In October in the Midwest it seems that everything is just slightly better with pumpkin. So it stands to reason that my chocolate chip scones would benefit from the sweet creamy goodness of pumpkin puree. These are a perfect addition to the 4 PM Panic series because you can make them in no time and have piping hot, wonderfully fluffy and light scones, toasted golden on the outside, steamy and white inside, just coming out of the oven when your gang walks in the door.
Tips for Scone Success:
Unlike other fancy baked goods that wear layers of frosting or melted chocolate, a scone’s beauty is in its simplicity, so the ingredients flour, butter and milk are key.

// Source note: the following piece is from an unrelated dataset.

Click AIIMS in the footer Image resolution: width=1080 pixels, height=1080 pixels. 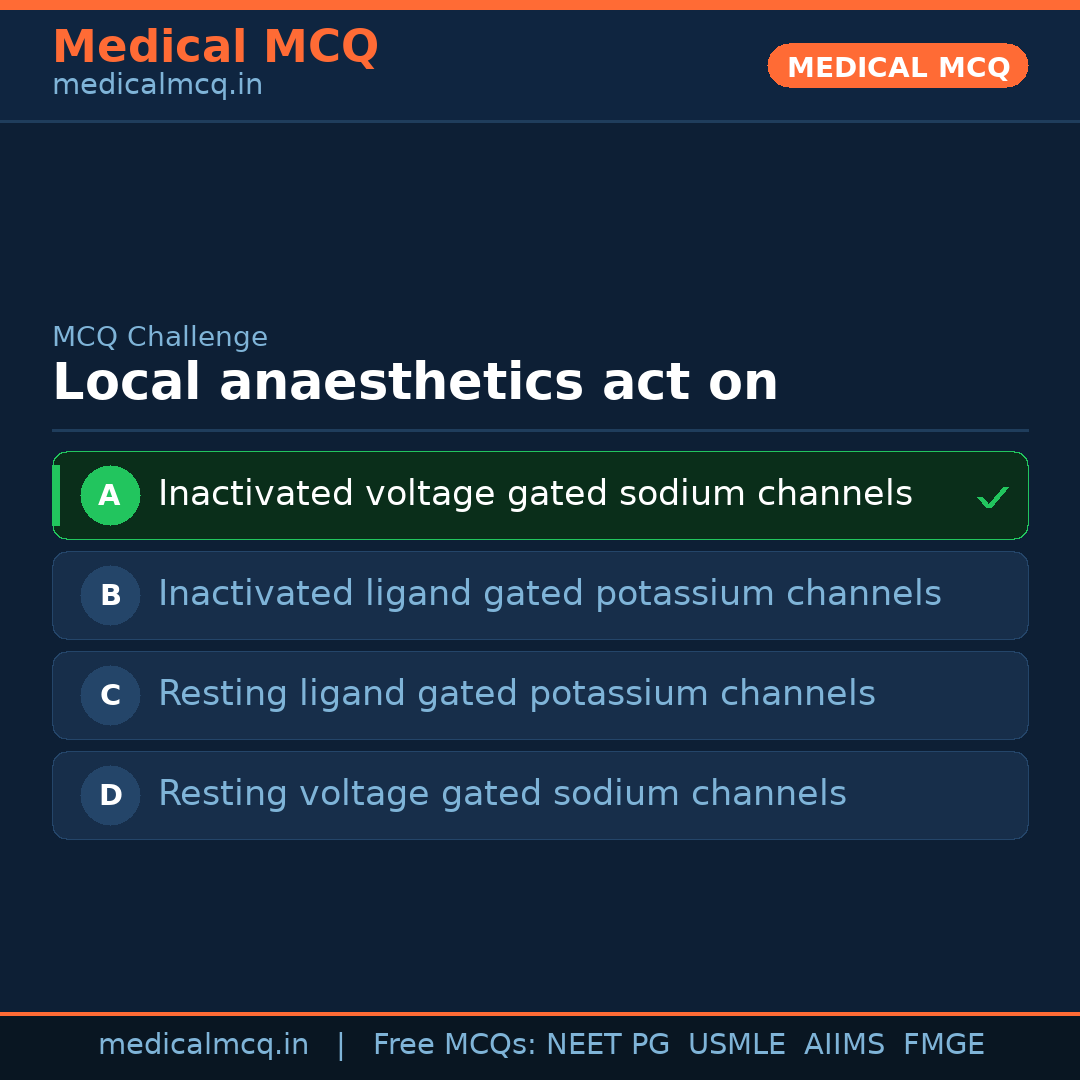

Whether you use salted or unsalted butter is a matter of taste. The important thing is that it is cold. Chilled butter is really important. Cold butter is essential to creating steam pockets in the dough. Since butter is about 18 percent water, steam is released in those pockets during baking, which helps create flaky layers. Start with a loose dough and visible butter pieces. You should be able to see chunks of butter in the dough.

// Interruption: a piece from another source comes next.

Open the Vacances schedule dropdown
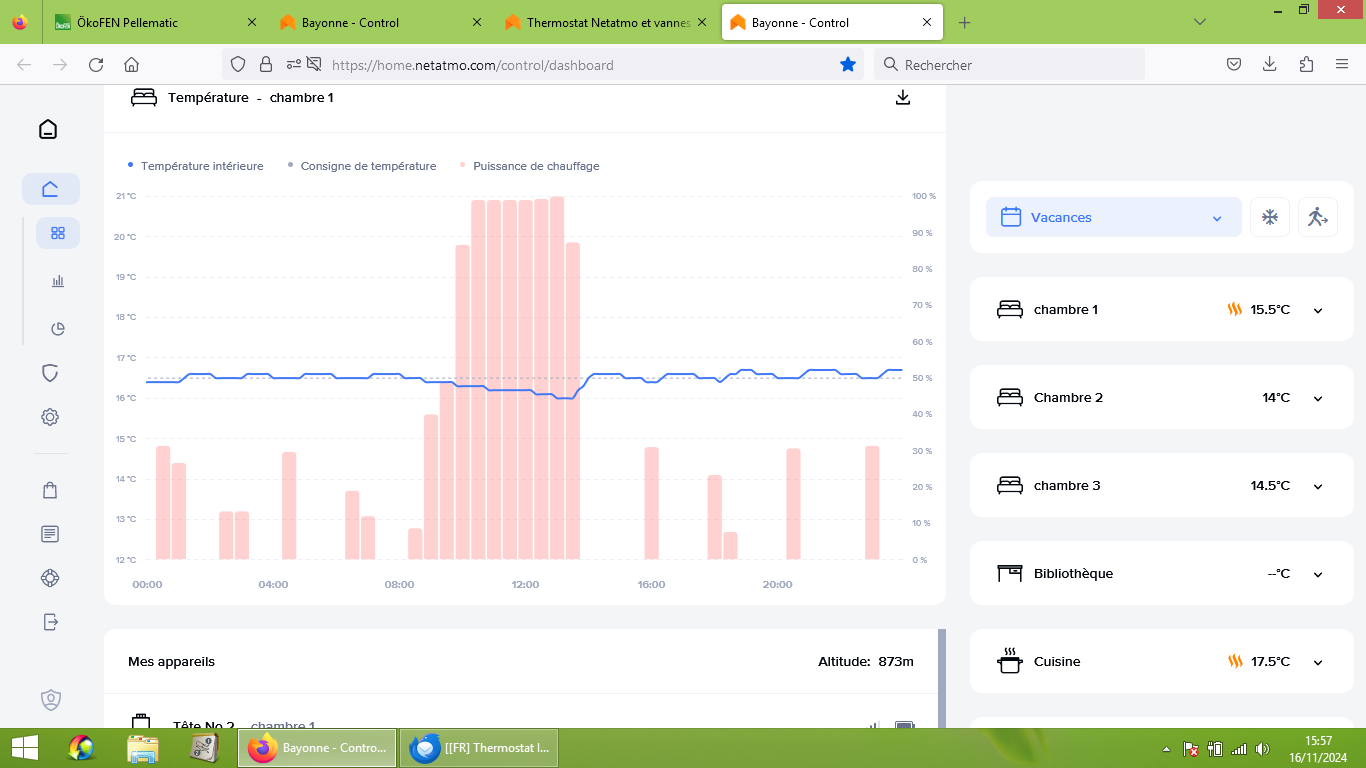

Making scones is similar to making pastry; you have to keep the fat cold. You can’t let it get warm because it melts and mixes into the flour and then the flour becomes too wet. You should mix the butter by hand or with a pastry cutter or fork into the flour so it resembles a fine crumb.
Another key to light, flaky, melt-in-your-mouth scones is to handle the dough as little as possible and be very gentle with it. Once you add the wet ingredients to the dry mix, handle it only enough to form a messy dough.

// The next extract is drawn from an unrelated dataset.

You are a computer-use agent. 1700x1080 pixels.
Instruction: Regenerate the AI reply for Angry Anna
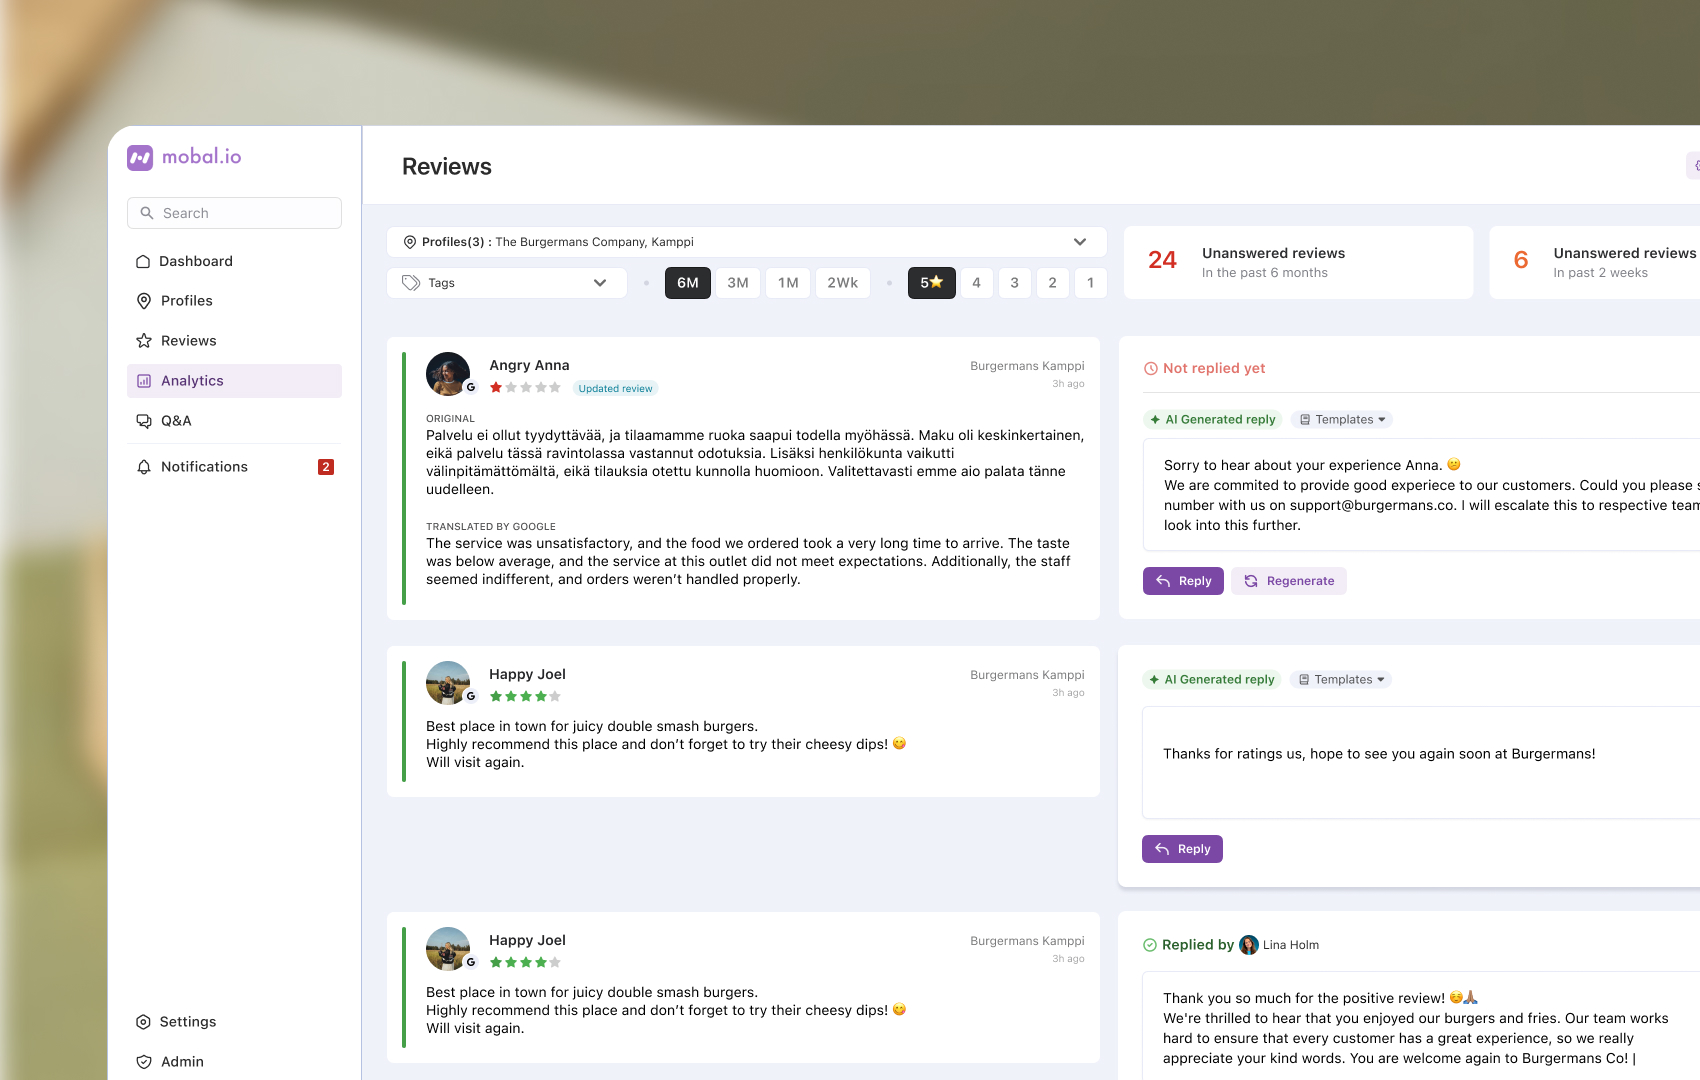click(x=1289, y=581)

Some chefs will argue that self-rising flour is best for scones because the rising agent is evenly mixed throughout giving the end result a better consistency, but I think, if you mix it well, all-purpose flour with baking powder will do the trick. Sifting the dry ingredients together once or twice before adding them in will give you a lighter result.
Here’s my little confession: even with all that butter inside the scones I still like to serve them with butter.
Some people splurge on cake…I like bread and butter in all forms. Not just any butter, though! Have you had the Vermont Creamery Cultured Butter with Sea Salt Crystals that Heinen’s carries? It comes in a sweet little basket with a blue and white checked wrapper. I bought it years ago to put on my table for Easter dinner. It melted into our hot dinner rolls and every one at the table went back for more until the butter plate sat sadly empty. I’ve been obsessed with it ever since. Yes, I’m that weirdo in Heinen’s telling strangers they have to try this butter. It’s good on everything, especially my scones.
Pumpkin Chocolate Chip Scones
For the egg wash:
- 1 large egg, beaten
- 1 teaspoon milk or water
For the cinnamon sugar topping:
- 1/2 teaspoon cinnamon
- 2 tablespoons granulated sugar
For the scones:
- 2 1/2 cups all-purpose flour, sifted
- 1 cup chocolate chips
- 1/2 teaspoon salt
- 1 tablespoon baking powder
- 1/2 teaspoon baking soda
- 1/3 cup granulated sugar
- 1 teaspoon pumpkin pie spice
- 1 stick (4 ounces) unsalted butter (VERY cold and cut into tiny pieces)
- 1 large egg, beaten
- 1/2 cup pumpkin puree
- 3-6 tablespoons milk (I used Buttermilk, but any variety will work)
- Powdered sugar for serving, optional
For the egg wash: In a small bowl beat together the egg and water; set aside until needed.
For the cinnamon sugar topping: In a small bowl combine the cinnamon and granulated sugar; set aside until needed.
For the scones:
- Preheat oven to 400°(F). Line a large baking sheet with parchment paper; set aside.
- In a large bowl combine the flour, chocolate chips, salt, baking powder, baking soda, sugar, and pumpkin pie spice. Mix well; set aside.
- Cut the butter into small cubes (or use a cheese grater to shred it) then quickly work it into the flour mixture (using a pastry cutter or two forks) until it resembles a coarse meal.
- In a medium-sized bowl whisk together the egg, pumpkin puree, and milk; pour into the flour and butter mixture and, using a fork, gently stir everything together until just moistened.
- The reason I say 3-6 Tbs of milk is because, depending on the humidity, the dough may need more liquid to moisten. Start with 3 and add as needed.
- Do not over mix. The less you handle it, the flakier they will be. Too much handling of the dough will make the finished scones tough. Pour the shaggy dough out onto a clean, well-floured work surface. The dough will be a bit sticky.
- Cut the dough into 8 wedges and carefully transfer them to the prepared sheet.
- *I skip the floured surface and make the circle of dough right on my parchment paper then cut and move pieces apart. Less mess!
- Lightly brush each scones with the egg wash, then sprinkle each one generously with cinnamon sugar.
- Bake scones for 18-20 minutes, or until the tops are lightly golden brown.
- Cool scones slightly for 10 minutes on the tray, then serve warm!
- Sprinkle with powdered sugar, optional.